HARIANRAKYAT.ID, TANGSEL — Pemerintah Kota Tangerang Selatan (Pemkot Tangsel) mendukung penuh kolaborasi bersama Tentara Nasional Indonesia (TNI) dalam memerangi sampah. Serta Kepolisian dan unsur masyarakat lewat bersih lingkungan, Sabtu (31/01/2026).
Kegiatan diawali dengan apel bersama di Lapangan Sunburst BSD, dipimpin langsung oleh Komandan Resor Militer (Danrem) 052/Wkr Brigjen TNI Faisal Rizal. Aksi ini melibatkan personel TNI, Polri, jajaran Pemkot Tangsel, PT Agrinas Pangan Nusantara, serta berbagai organisasi masyarakat.
Danrem 052/Wkr Brigjen TNI Faisal Rizal mengatakan, aksi bersih lingkungan tersebut bertujuan mengedukasi masyarakat bahwa persoalan sampah merupakan tanggung jawab bersama.
“Sebelumnya kami sudah melaksanakan aksi bersih sampah selama tiga minggu. Sampah dikumpulkan di TPS, kemudian hari ini diangkut dan dibersihkan untuk dibawa ke TPA,” jelasnya.
Pemkot Tangsel Siapkan 30 Truk Sampah
Wali Kota Tangsel Benyamin Davnie mengapresiasi inisiatif Korem 052/Wkr bersama PT Agrinas Pangan Nusantara dalam menangani persoalan sampah di wilayah perkotaan.
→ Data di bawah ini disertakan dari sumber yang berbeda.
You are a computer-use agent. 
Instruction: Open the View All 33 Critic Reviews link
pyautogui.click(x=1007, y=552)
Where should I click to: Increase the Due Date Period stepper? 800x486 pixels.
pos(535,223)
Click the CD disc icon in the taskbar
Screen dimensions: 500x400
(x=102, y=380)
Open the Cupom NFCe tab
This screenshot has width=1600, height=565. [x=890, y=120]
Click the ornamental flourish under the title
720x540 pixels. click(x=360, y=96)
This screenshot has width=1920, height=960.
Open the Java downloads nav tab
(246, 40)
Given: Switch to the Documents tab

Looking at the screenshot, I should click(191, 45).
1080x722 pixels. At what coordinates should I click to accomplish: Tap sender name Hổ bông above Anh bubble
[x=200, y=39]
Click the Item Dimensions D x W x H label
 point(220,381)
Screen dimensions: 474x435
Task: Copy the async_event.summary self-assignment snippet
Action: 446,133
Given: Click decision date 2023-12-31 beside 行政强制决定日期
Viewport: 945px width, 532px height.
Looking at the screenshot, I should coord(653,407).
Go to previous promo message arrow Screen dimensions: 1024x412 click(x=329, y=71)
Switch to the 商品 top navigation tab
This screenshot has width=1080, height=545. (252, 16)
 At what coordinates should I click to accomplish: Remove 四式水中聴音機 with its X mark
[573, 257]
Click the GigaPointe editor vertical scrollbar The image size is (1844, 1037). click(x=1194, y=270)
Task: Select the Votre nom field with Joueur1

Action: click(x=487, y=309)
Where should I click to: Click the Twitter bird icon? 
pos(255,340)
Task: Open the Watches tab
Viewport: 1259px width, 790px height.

Dalam aksi tersebut, Pemkot Tangsel menyiapkan 30 unit truk pengangkut sampah. Selain itu, dipasang sejumlah spanduk imbauan di titik rawan agar masyarakat tidak membuang sampah di lokasi pembuangan ilegal.
Usai apel, seluruh personel langsung diterjunkan ke lima lokasi strategis, yakni Pasar BSD Serpong, Jalan Raya Serpong, Pasar Ciputat, Pasar Jombang, dan Pasar Cimanggis.
Dorong Biopori dan Bank Sampah
Benyamin menegaskan pentingnya partisipasi aktif masyarakat dalam pengelolaan sampah, khususnya melalui pemilahan sampah organik dan anorganik.
“Sampah organik bisa dimusnahkan melalui lubang biopori. Saya sudah menggerakkan, mudah-mudahan bisa terwujud 10 sampai 20 ribu lubang biopori se-Tangsel,” ujarnya.
Ia menambahkan, mesin pembuat lubang biopori akan disiapkan di setiap kelurahan agar bisa dimanfaatkan warga di lingkungan masing-masing. Sementara itu, pengelolaan sampah anorganik dapat diperkuat melalui bank sampah dan TPS3R.
Sanksi Tegas Pembuang Sampah Ilegal
Terkait pelanggaran pembuangan sampah ilegal, Benyamin mengaku telah menginstruksikan Satpol PP untuk menyiapkan penegakan hukum melalui tindak pidana ringan (tipiring).
“Saya sudah berkoordinasi dengan aparat penegak hukum. Sekarang pengelolaan sampah sudah maksimal, maka sanksi dan retribusi bisa kami terapkan,” tegasnya. (din).